The Russia–affiliated hacking group Killnet claimed responsibility for a series of cyber–attacks against Japanese companies and 20 websites across four government ministries.
In particular, the country’s government is reportedly looking into whether problems to the aforementioned sites were caused by a denial-of-service (DDoS) attack, according to Chief Cabinet Secretary Hirokazu Matsuno.
Japan’s digital agency also said its e–Gov administrative portal was experiencing login problems to some services on Wednesday but did not specify the cause.
“We are aware that the [Killnet] hacker group suggested it was behind the attacks, but at the moment, we are still investigating the cause of the failures, including the group’s involvement,” Matsuno added.

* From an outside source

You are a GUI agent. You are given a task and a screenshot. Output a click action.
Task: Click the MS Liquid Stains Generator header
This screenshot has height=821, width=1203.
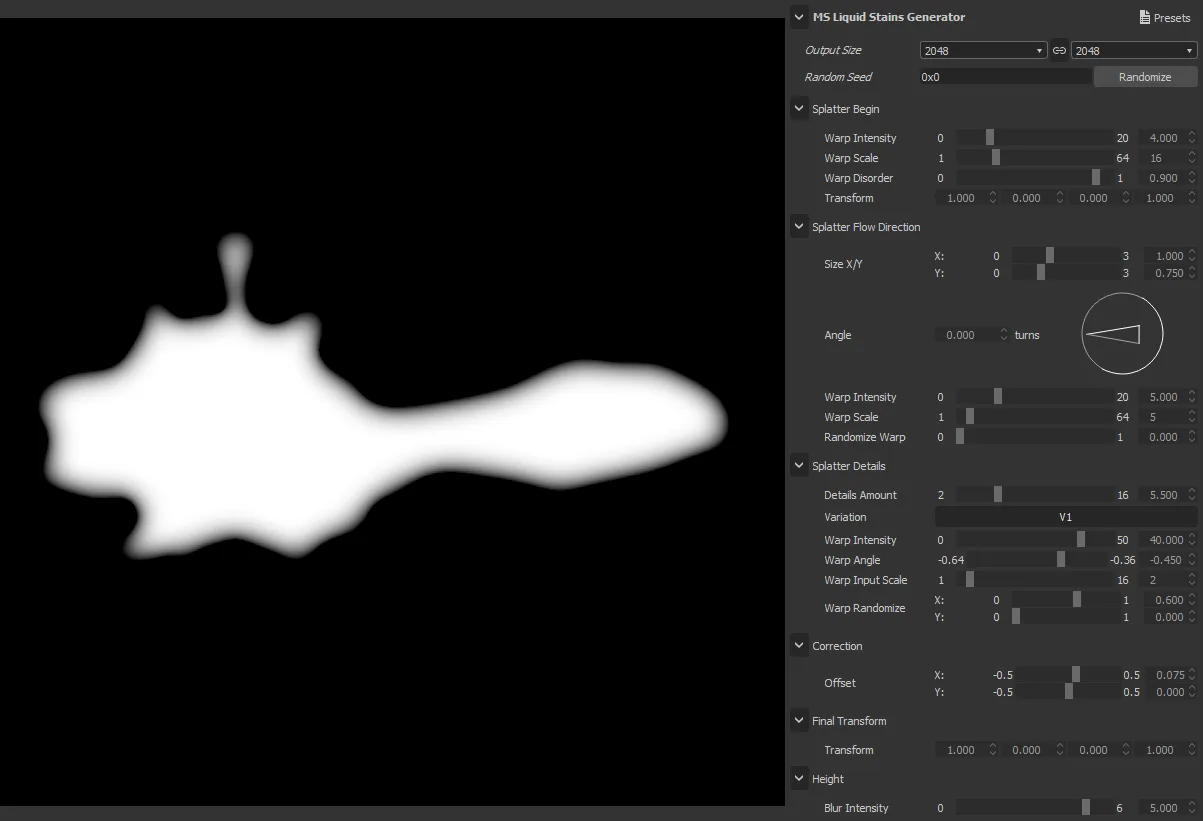point(888,17)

The minister also said that while the government websites could not be accessed on Tuesday evening, they were restored on the same day.
According to Sergey Shykevich, threat intelligence group manager at Check Point Software, however, it is likely that Killnet was behind these attacks.
“Killnet’s reasoning for these attacks is due to Japan’s support of Ukraine in the ongoing Russia–Ukraine war, as well as a decades–long dispute over the Kuril Islands, which both sides claim sovereignty over,” Shykevich told Infosecurity Magazine.
“Disrupting citizens’ daily lives with attacks on the government and organizational websites are a surefire means of inconveniencing the government and people.”
Further, the cybersecurity expert said organizations in countries being attacked by Killnet must be vigilant of the risks, as the group uses various tools to achieve its goals, including data theft and disruptive attacks.
“An adoption of a prevention–first cybersecurity strategy will help to reduce the likelihood of a cyber–attack, such as preparing a proper offline backup of critical business information, including a recovery plan in the event of a worst–case scenario and segmentation between critical and less critical areas of the corporate network,” Shykevich explained.